Exercise
In the records, find every line with the word "target" and copy it out.

Data extract
============
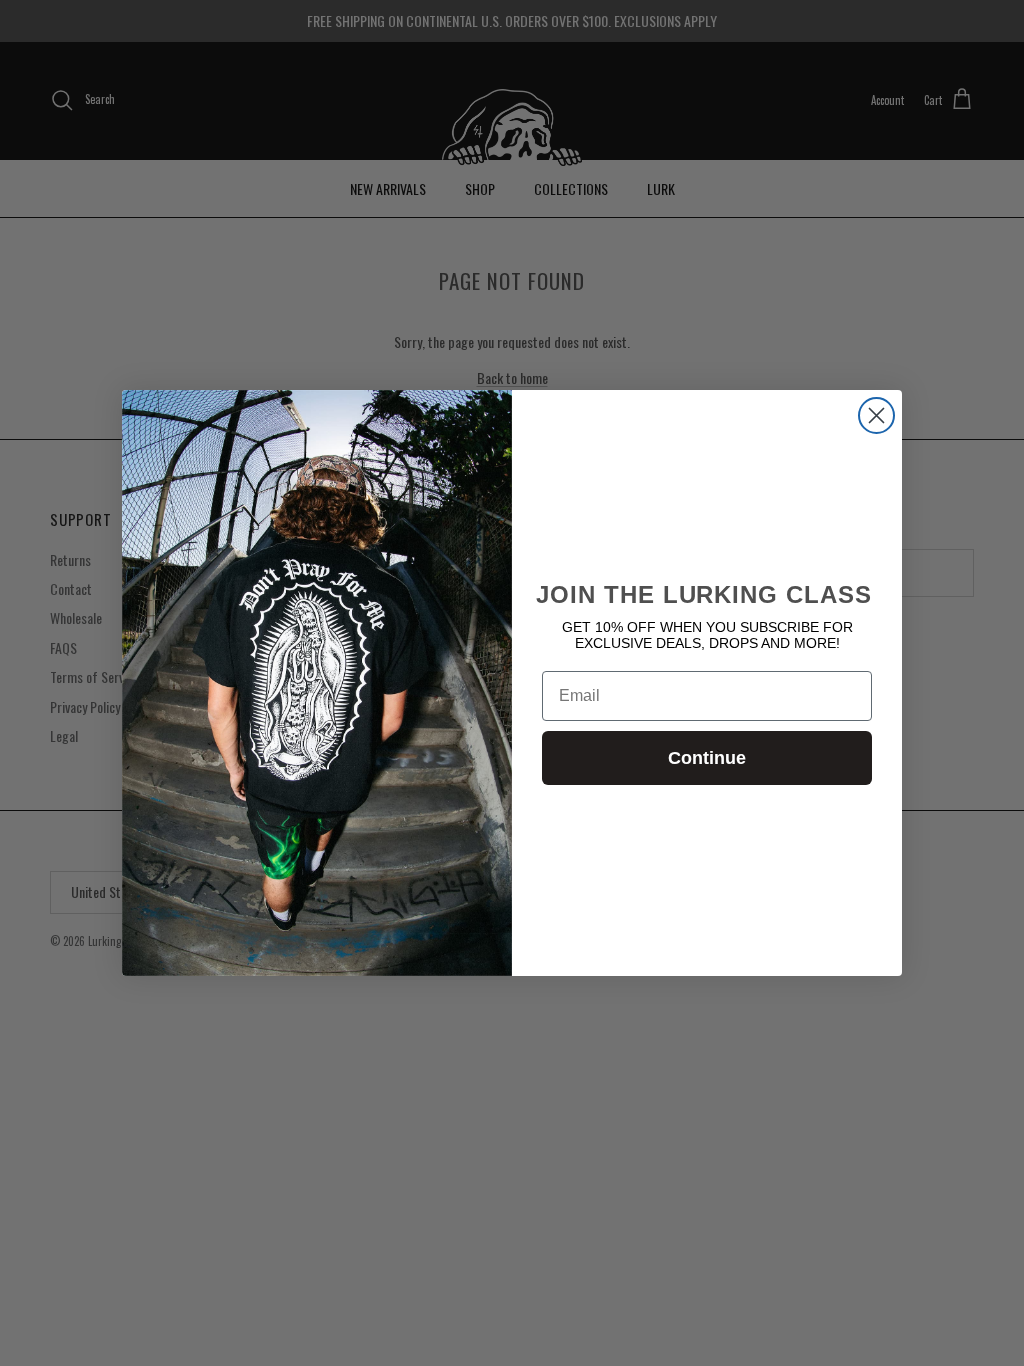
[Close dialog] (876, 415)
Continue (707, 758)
============
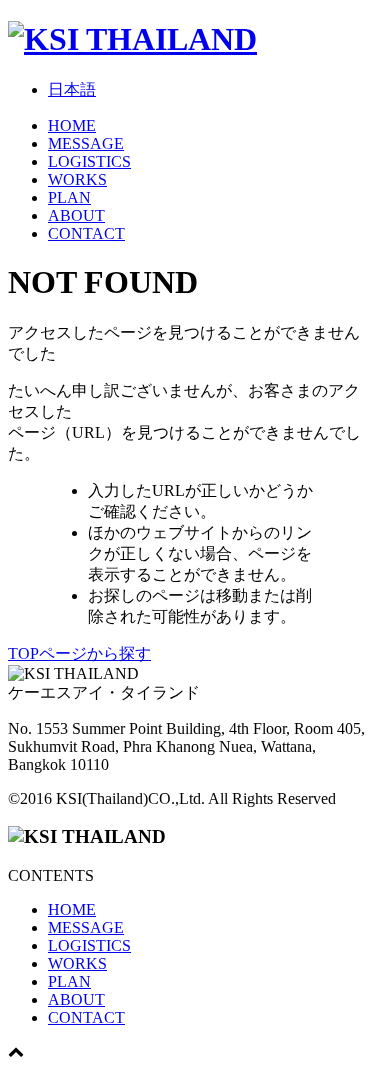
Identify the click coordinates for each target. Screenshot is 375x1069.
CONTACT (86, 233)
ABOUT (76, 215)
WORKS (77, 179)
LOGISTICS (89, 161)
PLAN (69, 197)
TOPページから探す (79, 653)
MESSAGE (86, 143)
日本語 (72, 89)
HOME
============
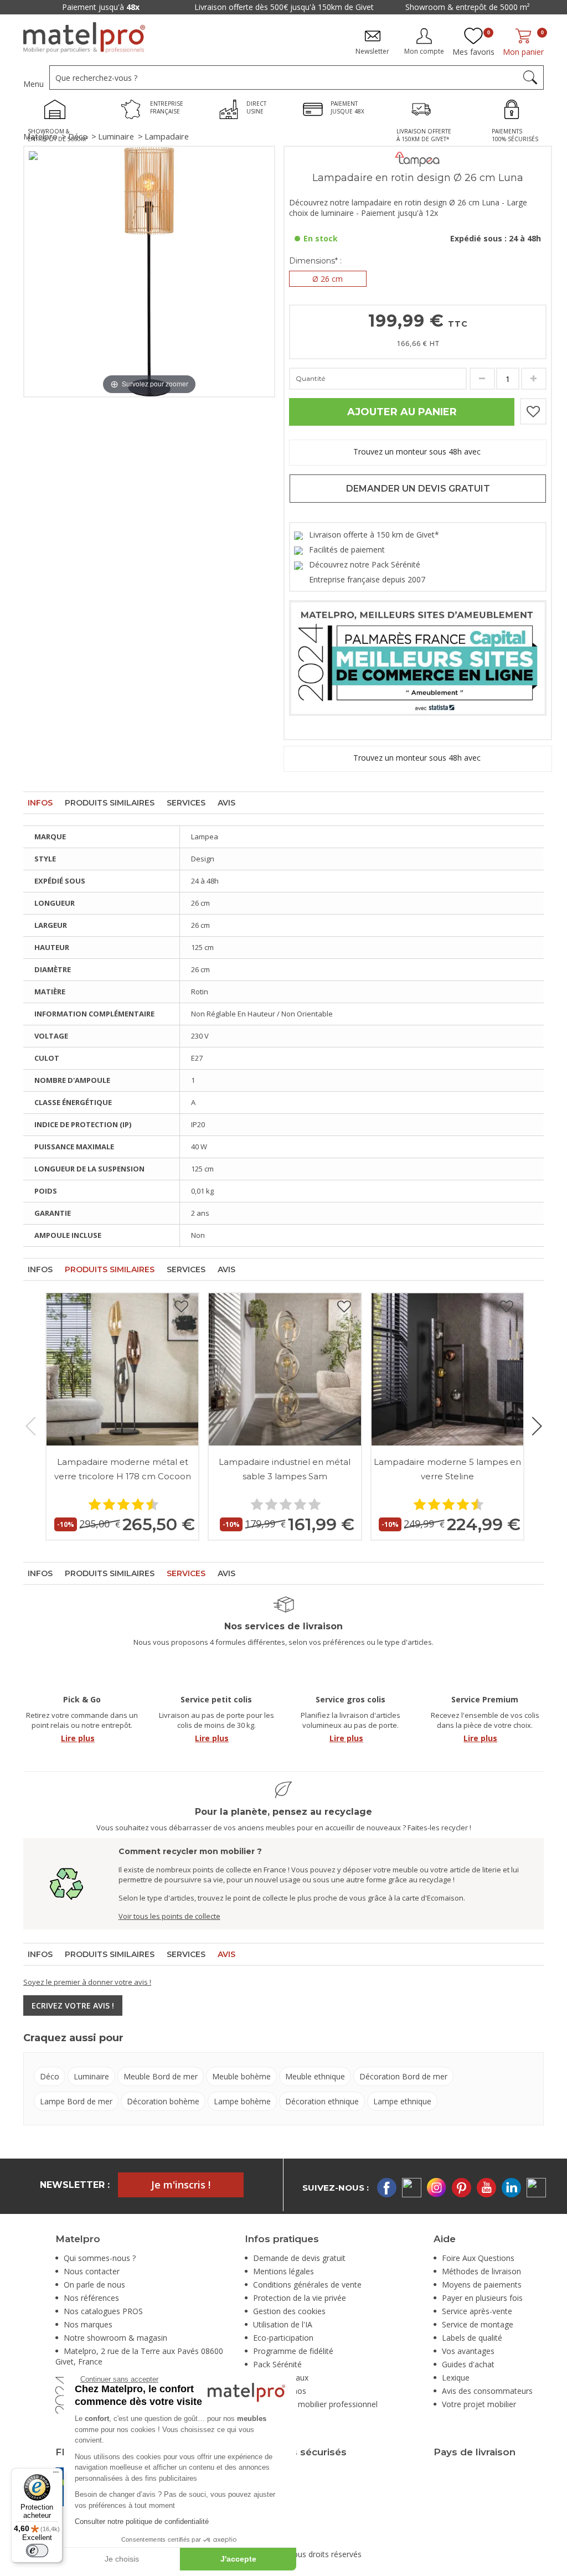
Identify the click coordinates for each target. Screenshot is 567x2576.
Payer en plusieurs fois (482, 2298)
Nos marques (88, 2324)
============
Task answer
Identify the click coordinates for each target. Screenshot is 375x1069.
Identify the click coordinates for each target. Screenshot is 567x2576.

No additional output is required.